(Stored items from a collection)
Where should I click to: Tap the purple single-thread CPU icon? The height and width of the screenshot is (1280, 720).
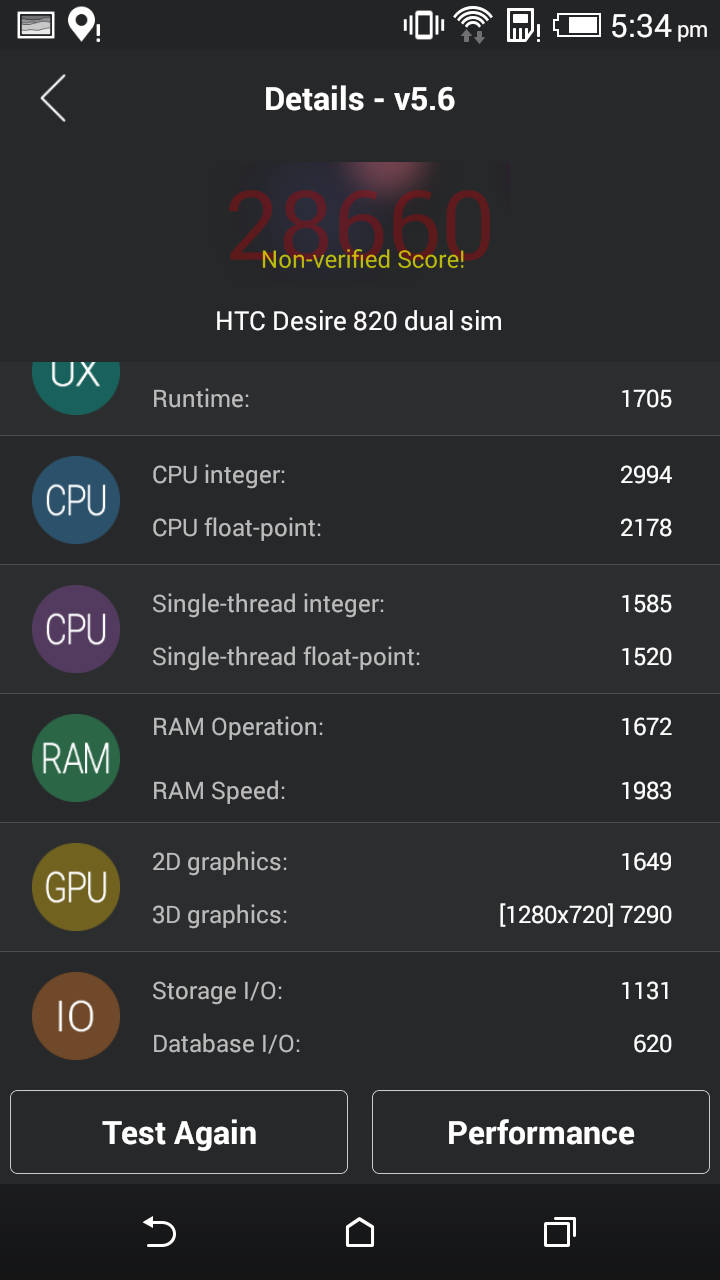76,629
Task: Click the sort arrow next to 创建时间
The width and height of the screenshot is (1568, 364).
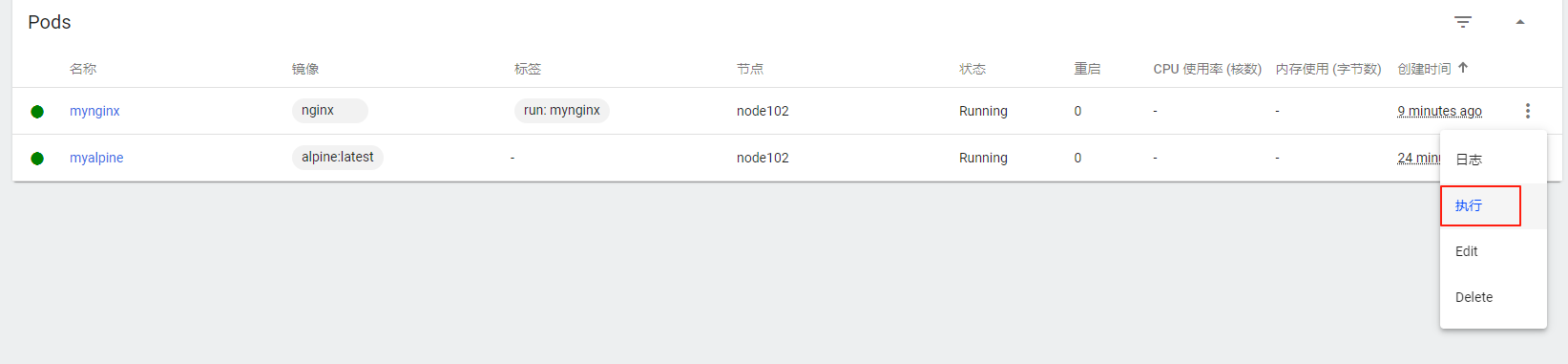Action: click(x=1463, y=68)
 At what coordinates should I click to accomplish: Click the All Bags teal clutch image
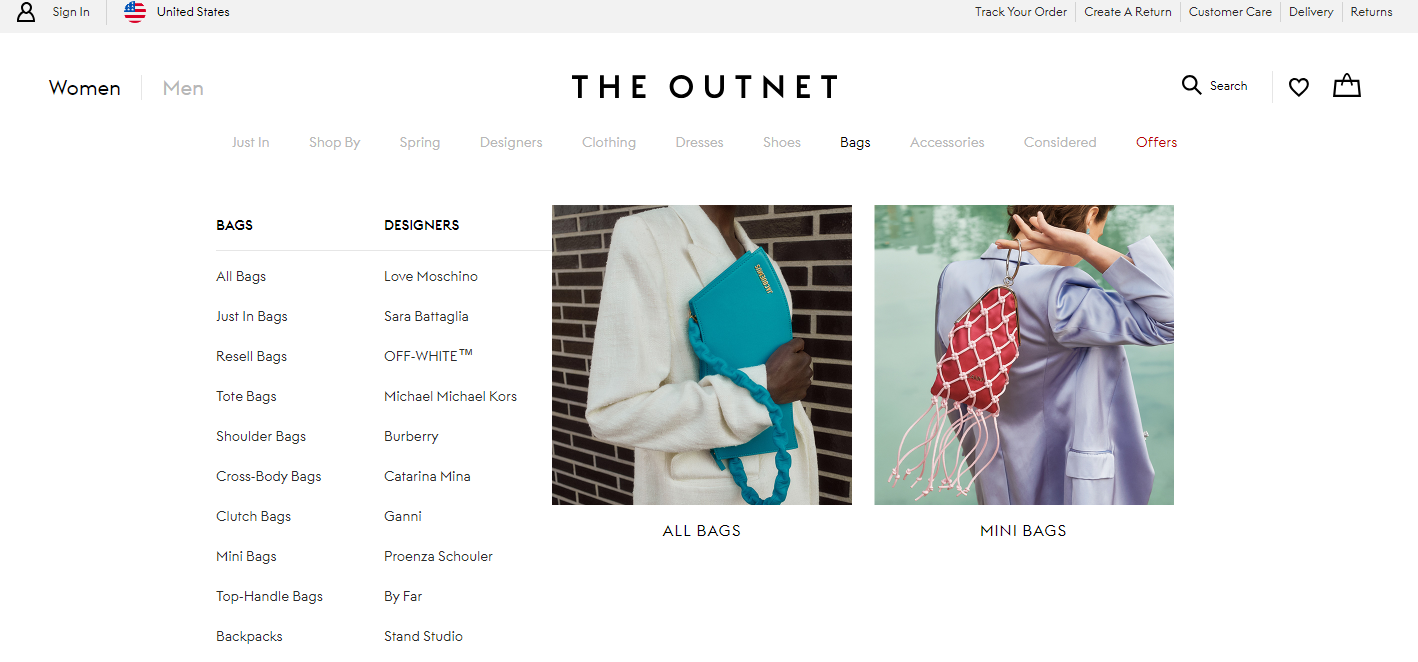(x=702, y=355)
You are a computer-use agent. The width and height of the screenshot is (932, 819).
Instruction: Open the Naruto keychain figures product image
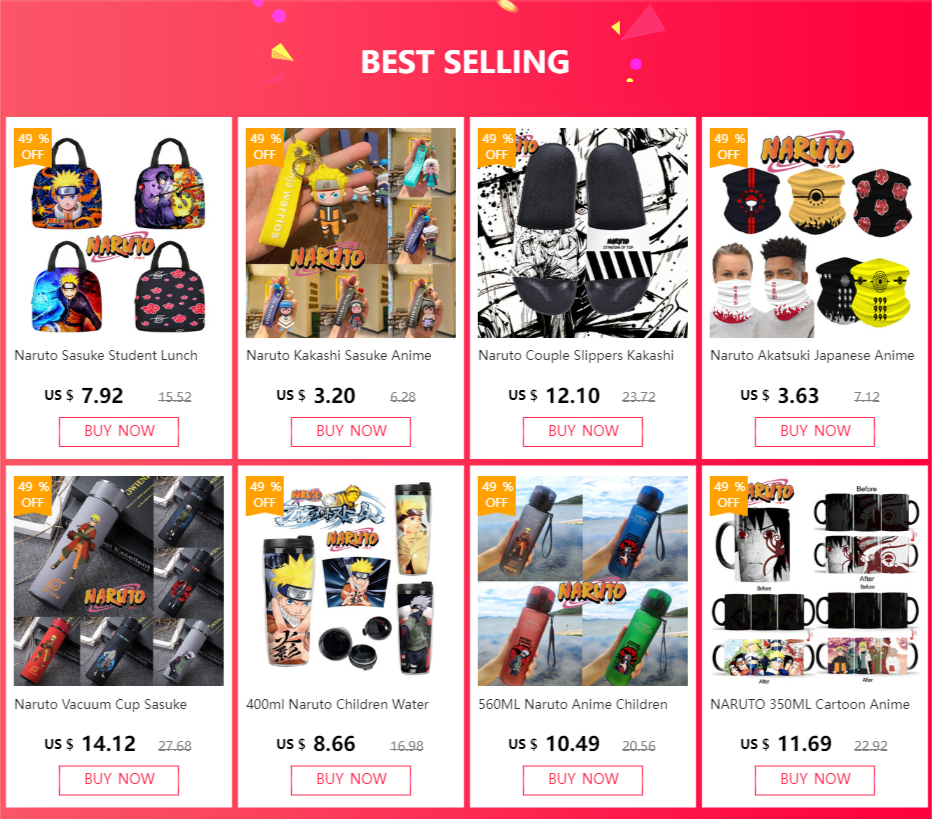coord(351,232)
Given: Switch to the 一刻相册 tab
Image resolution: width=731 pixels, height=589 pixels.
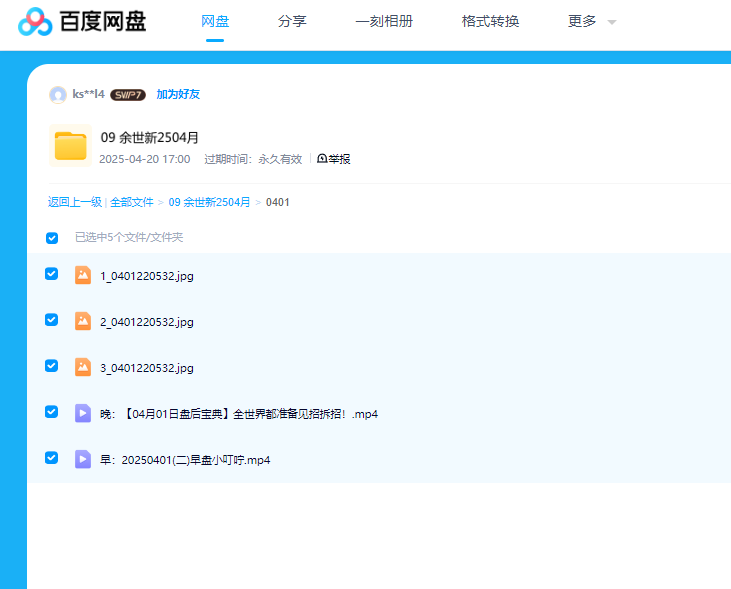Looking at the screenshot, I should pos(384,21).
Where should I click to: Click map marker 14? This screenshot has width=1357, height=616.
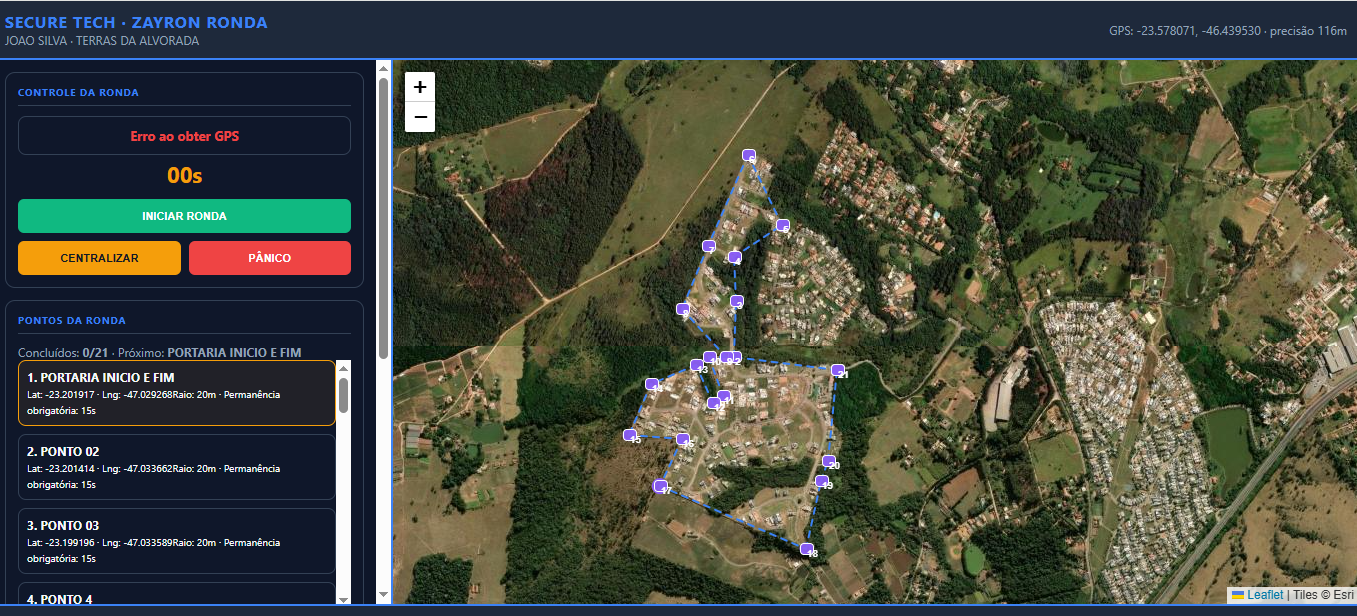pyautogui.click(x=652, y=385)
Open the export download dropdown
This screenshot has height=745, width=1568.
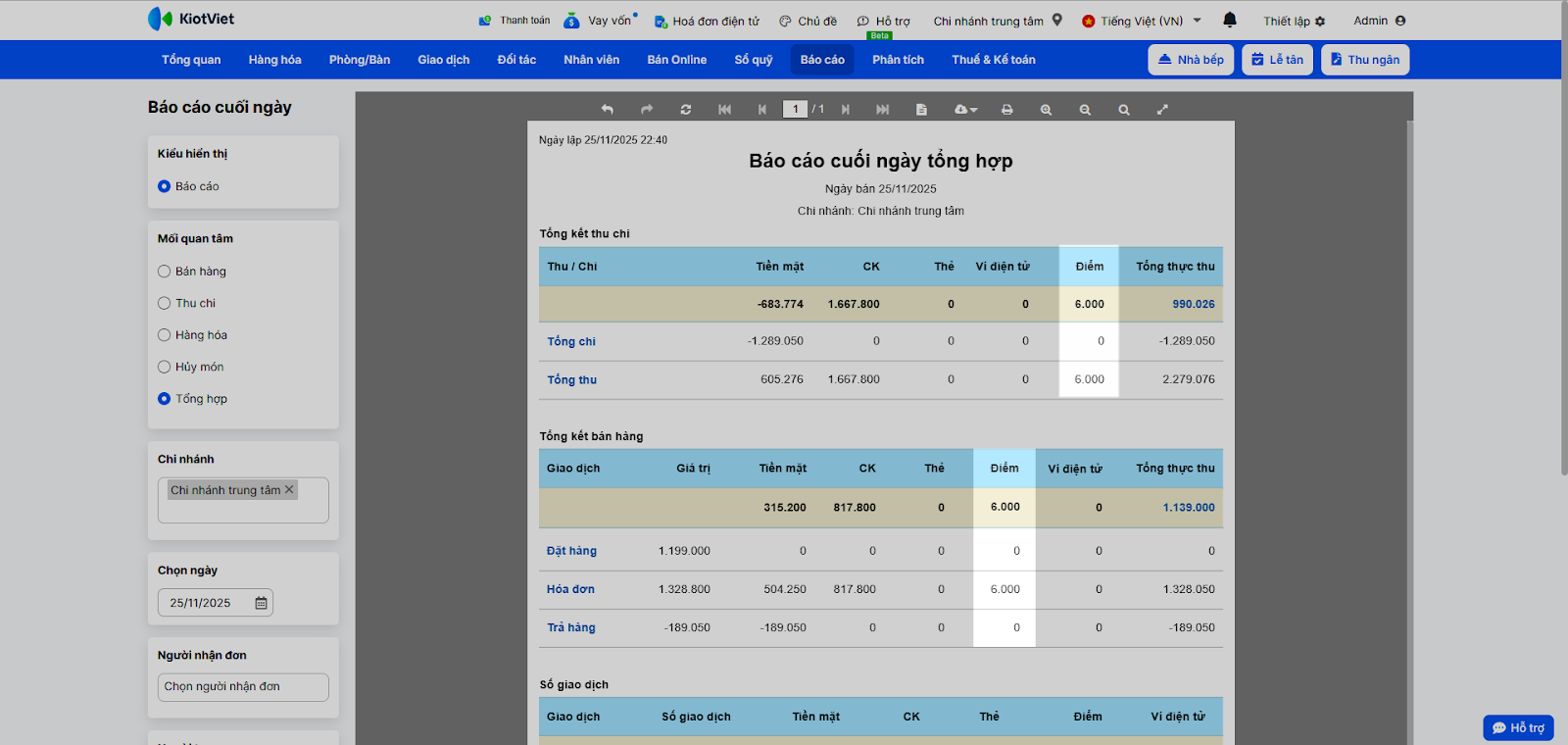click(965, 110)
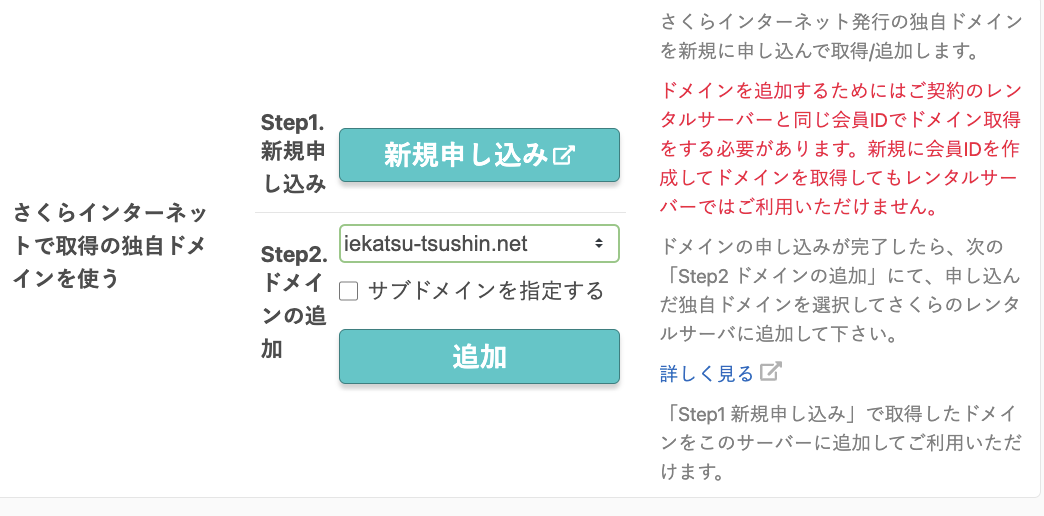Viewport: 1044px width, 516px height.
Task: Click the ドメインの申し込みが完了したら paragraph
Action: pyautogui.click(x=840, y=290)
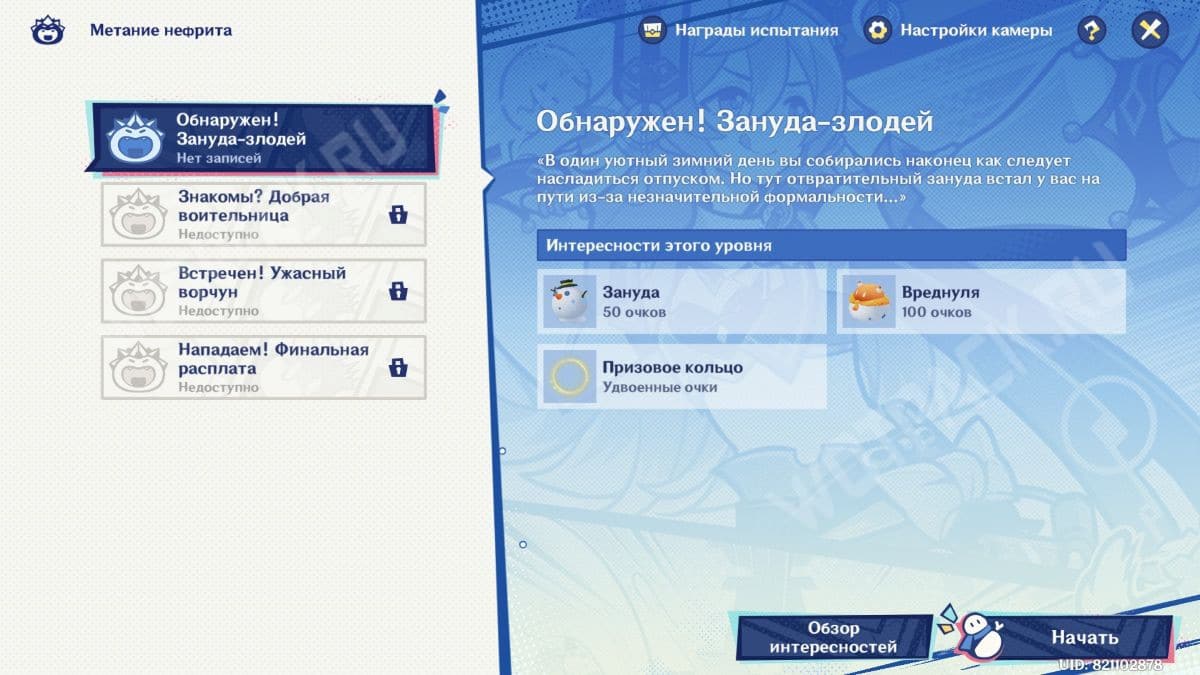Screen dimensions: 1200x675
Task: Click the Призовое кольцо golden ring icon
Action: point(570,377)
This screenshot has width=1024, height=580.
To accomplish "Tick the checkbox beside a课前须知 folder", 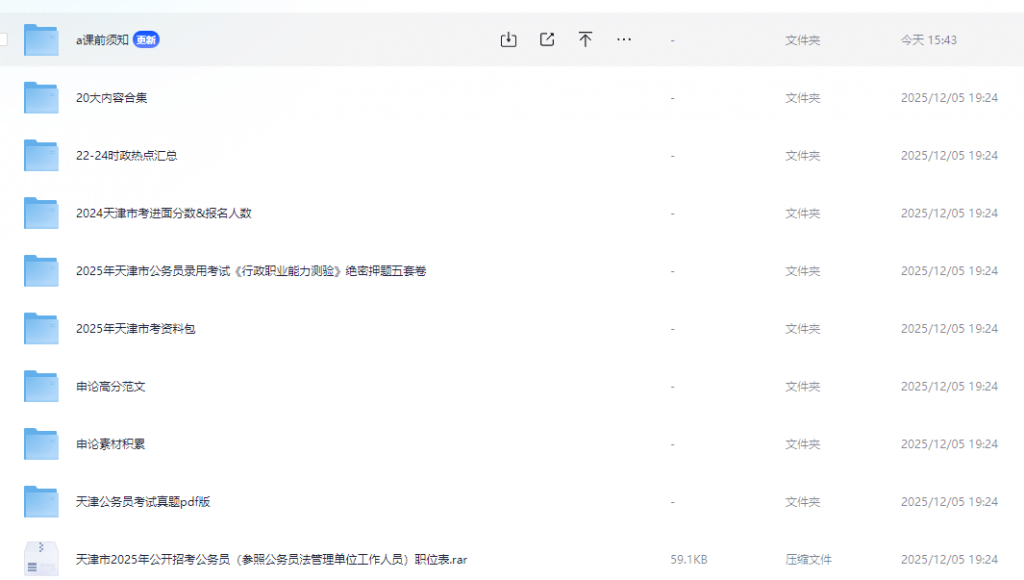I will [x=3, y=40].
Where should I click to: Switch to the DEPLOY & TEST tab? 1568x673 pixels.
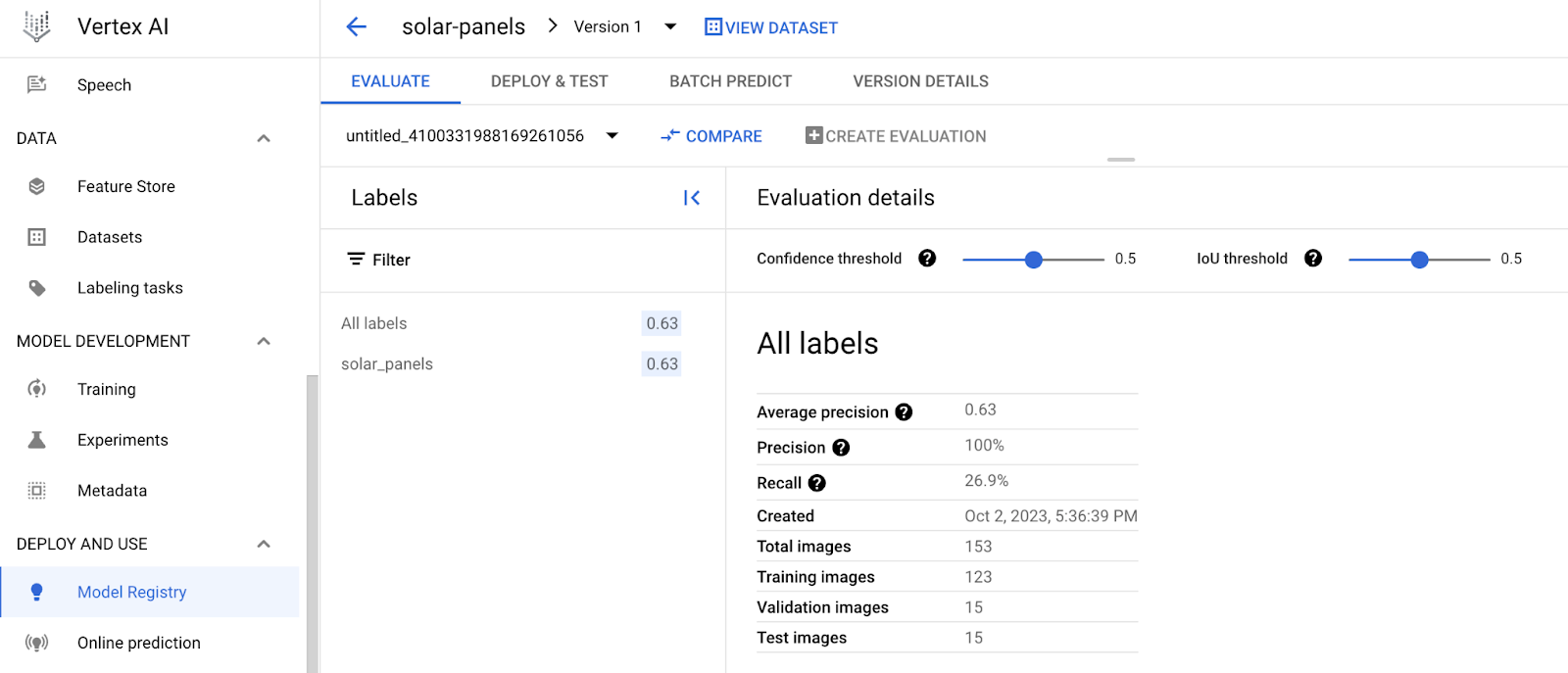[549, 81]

» **Your instructions**: Transcribe the lines above exactly, beginning at the one with "Image resolution: width=731" and ending at the one with "Open the export download dropdown". Include both; exclude the pictures.

» **Answer to this problem**:
Image resolution: width=731 pixels, height=589 pixels.
Looking at the screenshot, I should pos(384,21).
Where should I click to: Click map marker 14? This screenshot has width=1357, height=616.
pyautogui.click(x=652, y=385)
Open the export download dropdown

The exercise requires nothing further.